Print only the lines below from the one with "Task: Go to Previous page of entries" to the one with "This screenshot has width=1280, height=720.", both included, exactly as they stand. Leave pictures out.

Supplied entries »
* * * *

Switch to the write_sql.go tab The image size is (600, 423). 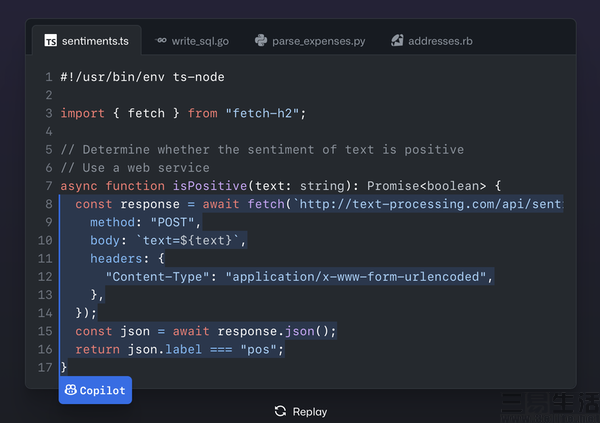(194, 41)
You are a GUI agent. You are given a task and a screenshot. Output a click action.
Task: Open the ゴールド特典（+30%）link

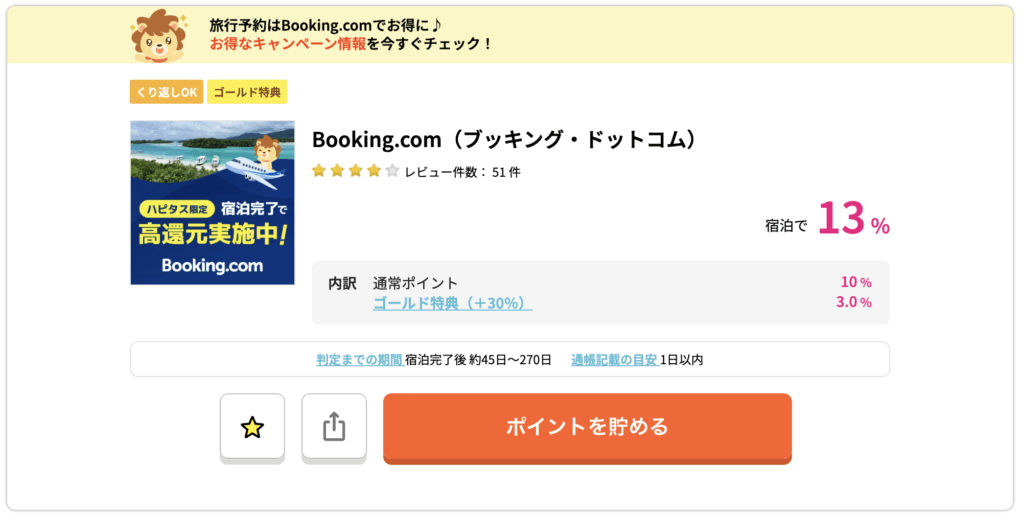point(452,303)
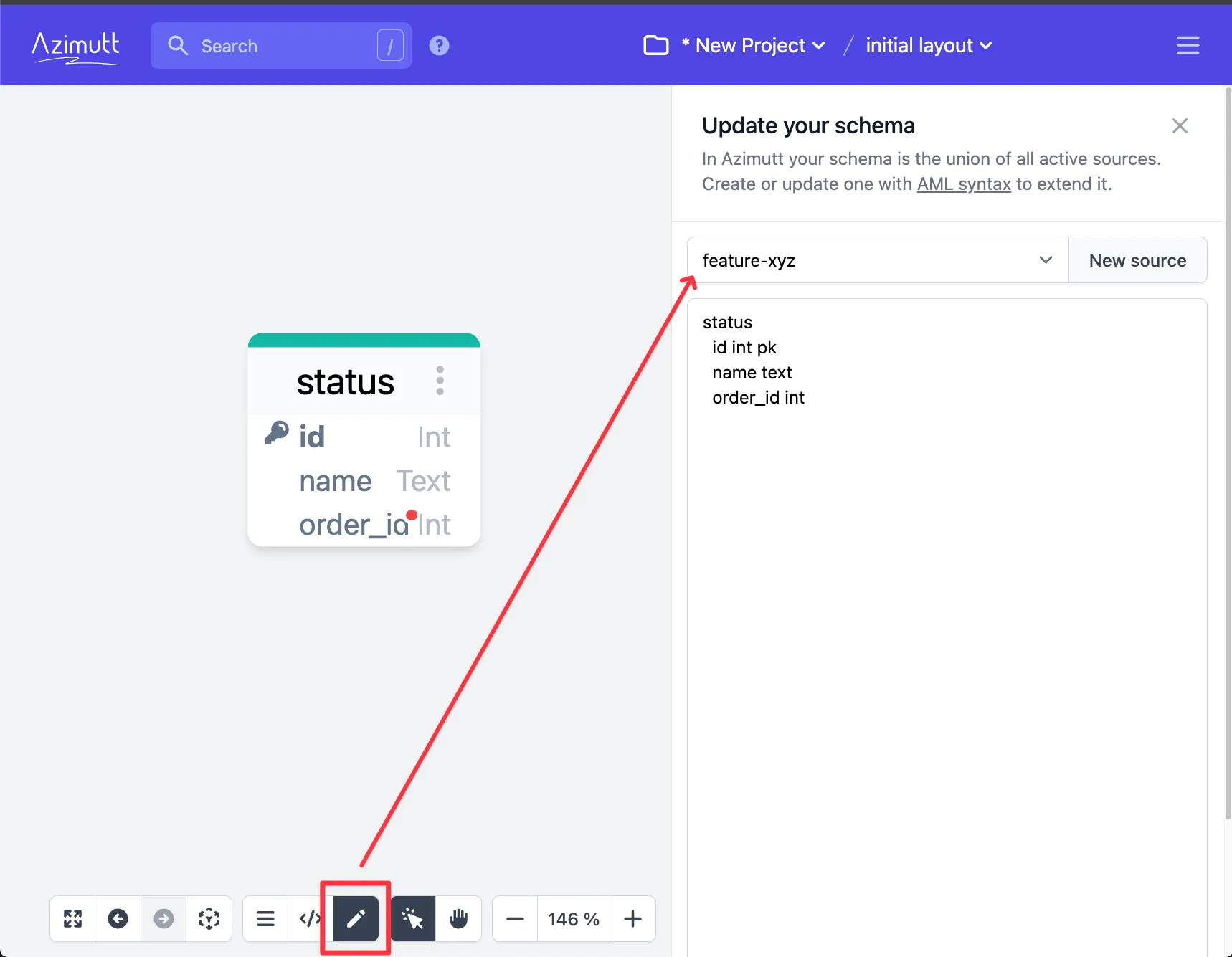Expand the New Project dropdown
The width and height of the screenshot is (1232, 957).
[x=752, y=46]
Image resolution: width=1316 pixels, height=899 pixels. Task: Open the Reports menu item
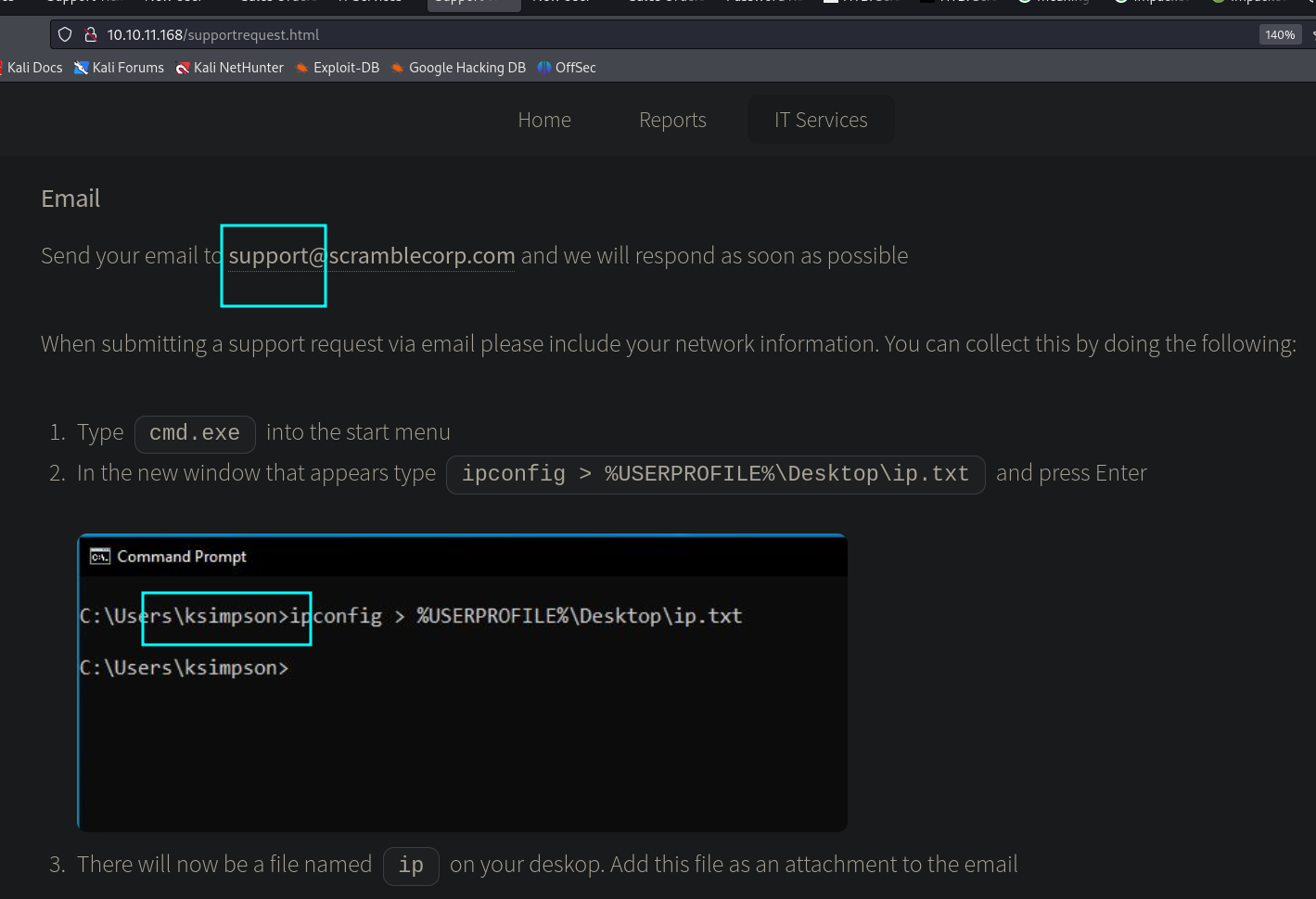click(x=672, y=120)
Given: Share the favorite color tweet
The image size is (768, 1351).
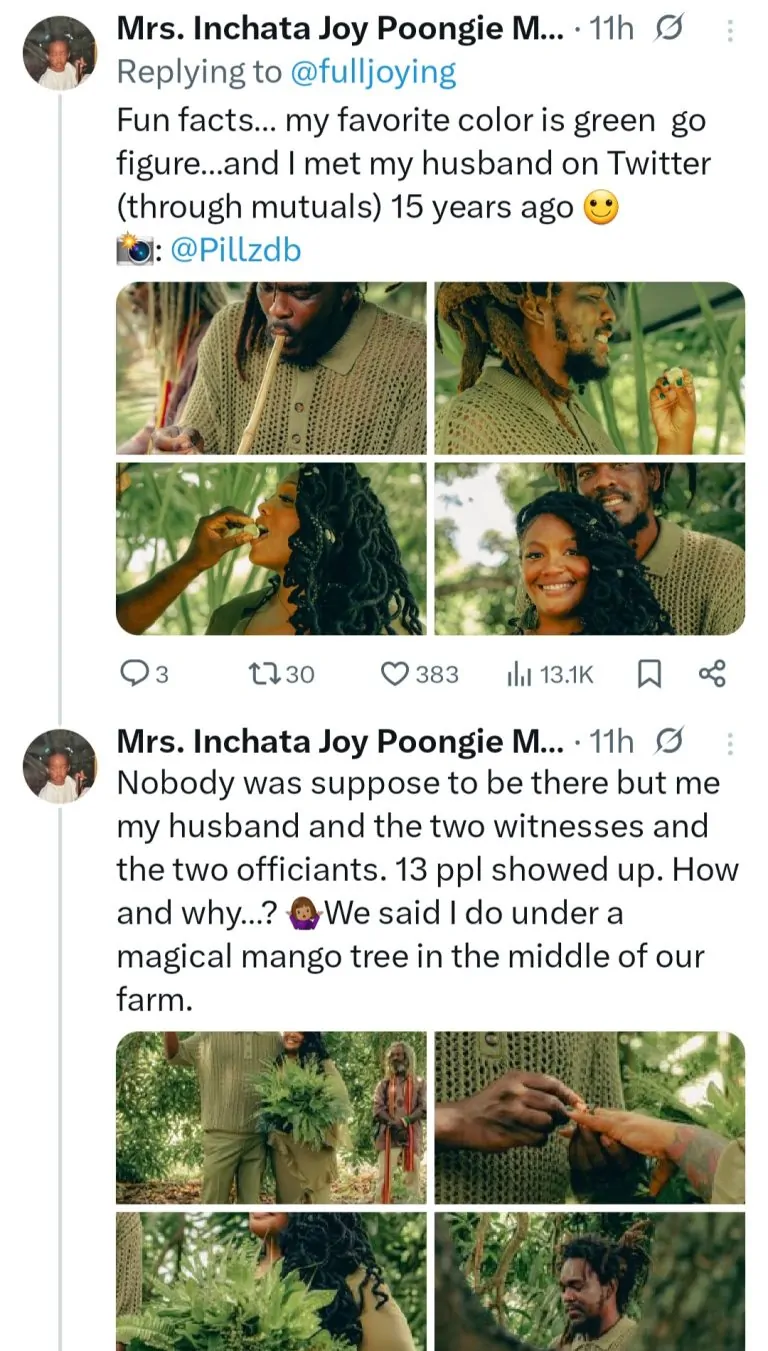Looking at the screenshot, I should click(x=711, y=675).
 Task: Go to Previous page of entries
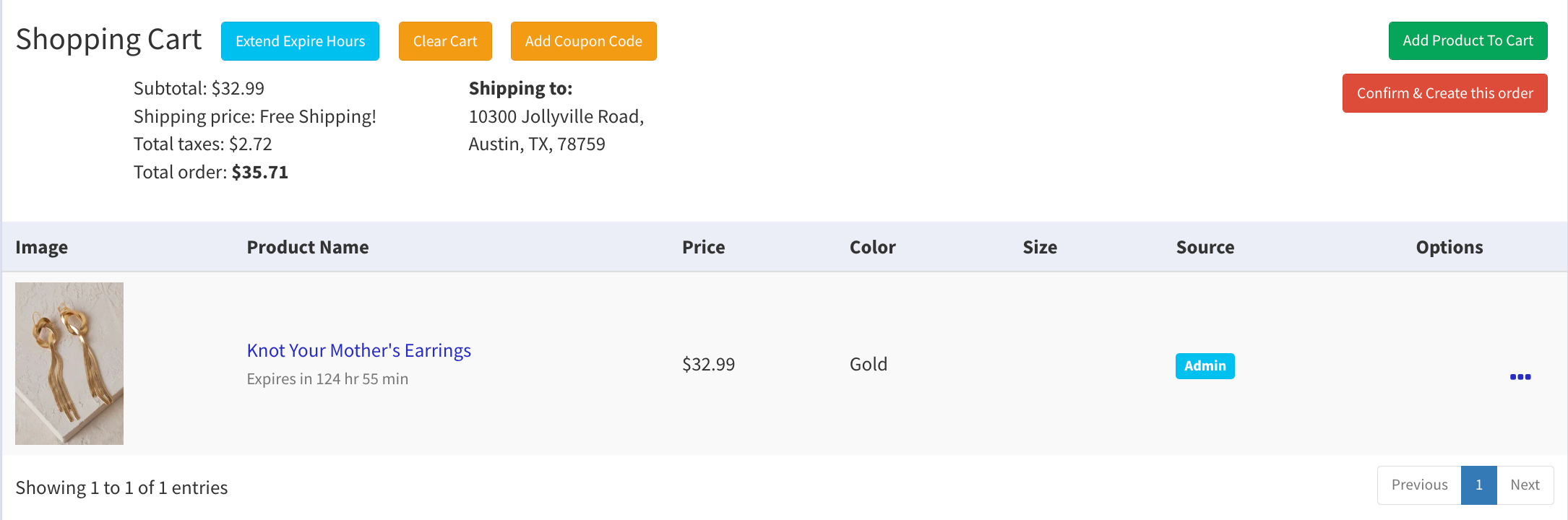1419,485
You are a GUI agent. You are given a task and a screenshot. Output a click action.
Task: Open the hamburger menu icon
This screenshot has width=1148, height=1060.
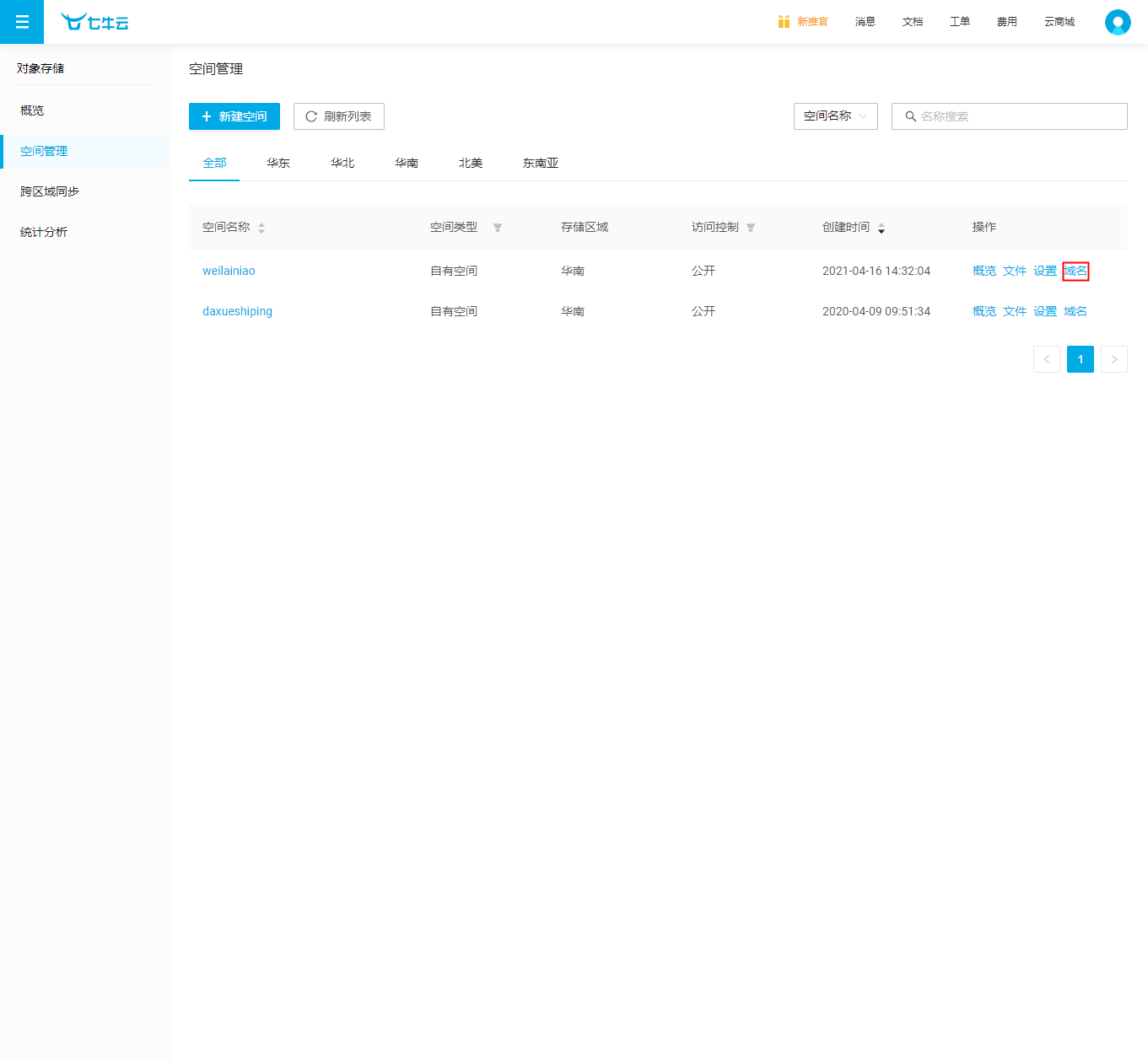coord(22,22)
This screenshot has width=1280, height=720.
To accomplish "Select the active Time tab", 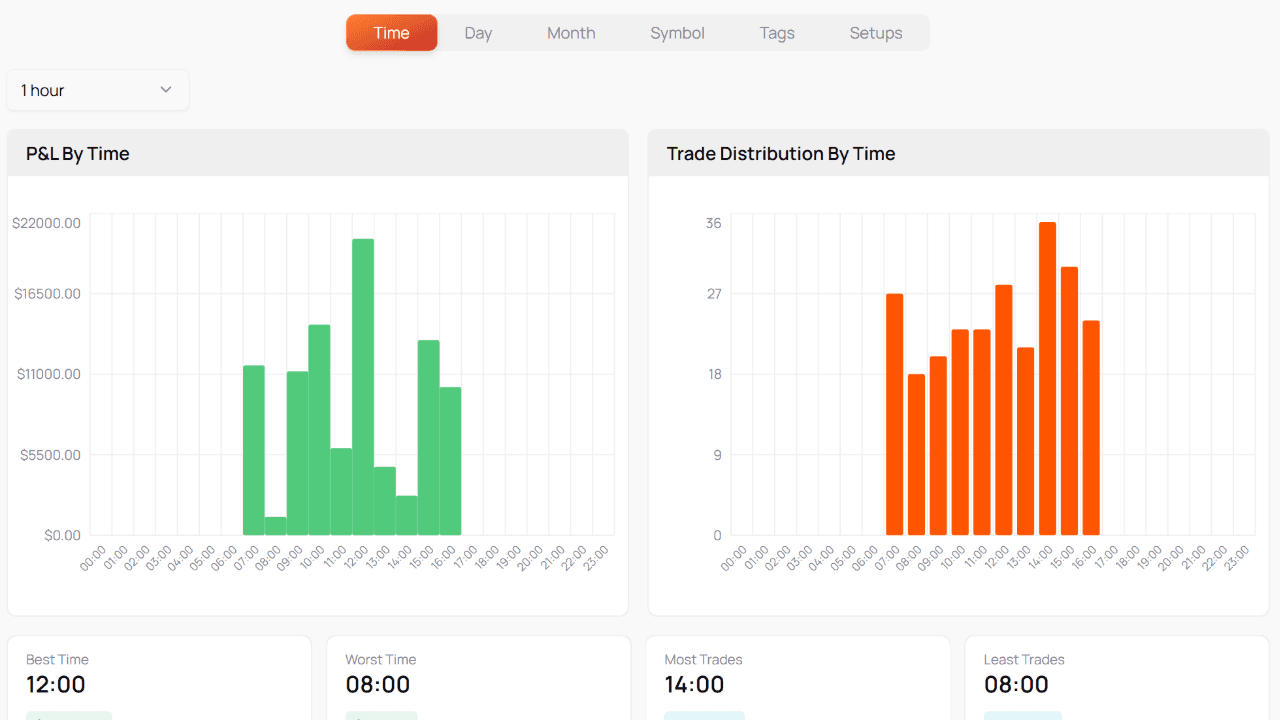I will tap(392, 33).
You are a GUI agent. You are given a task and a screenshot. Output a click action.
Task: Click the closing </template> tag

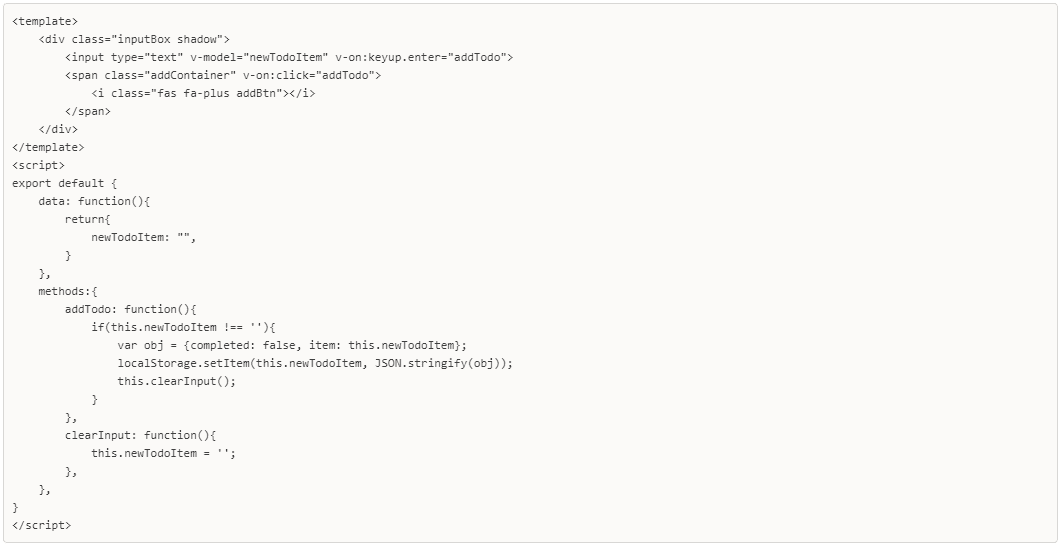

* * * *

Task response »
 Task: Go to Previous page of entries
1419,485
You are a GUI agent. You are given a task and a screenshot. Output a click action.
Task: Open the hamburger menu icon
This screenshot has width=1148, height=1060.
coord(22,22)
This screenshot has width=1280, height=720.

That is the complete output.